It means to struggle with the particular passions and sinful thoughts that arise within him.
It means to bear with humility those sorrows and trials permitted by Divine Providence.
Indeed, every man has his own cross.
Only he who accepts his own cross with self-denial can truly follow Christ.
What does it mean to follow Christ?
It means to study the Gospel and make it the sole guide for the activity of our mind, heart, and body.
It means to form our thoughts according to the Gospel, to tune our feelings according to the Gospel, and to express the Gospel in all our actions.
Beloved brethren!
As today we bow before the precious Cross of the Lord according to the rule of the Church, let us also bow before it in spirit.

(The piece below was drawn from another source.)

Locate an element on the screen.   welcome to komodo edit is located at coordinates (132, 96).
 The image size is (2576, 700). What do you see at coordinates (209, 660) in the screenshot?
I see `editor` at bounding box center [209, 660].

Let each of us from his own cross say:
“I receive the due reward of my deeds. Remember me, O Lord, in Thy Kingdom.”
By acknowledging our sinfulness, thanking God, and submitting to His will, we shall transform our cross—once an instrument of shame—into a banner of victory.
Let us not allow harmful murmuring, and especially not blasphemy, which often pours from the lips of the hardened sinner struggling upon his cross.
For through murmuring the cross becomes unbearable and drags a man into hell.
But our Lord Jesus Christ willingly ascended the Cross and endured death in order to reconcile mankind to God.
Preparing His apostles for the redemption of mankind through His suffering and death, the Lord told them that He must suffer, be killed, and rise again.
And then He said:
“If any man will come after Me, let him deny himself, take up his cross, and follow Me.”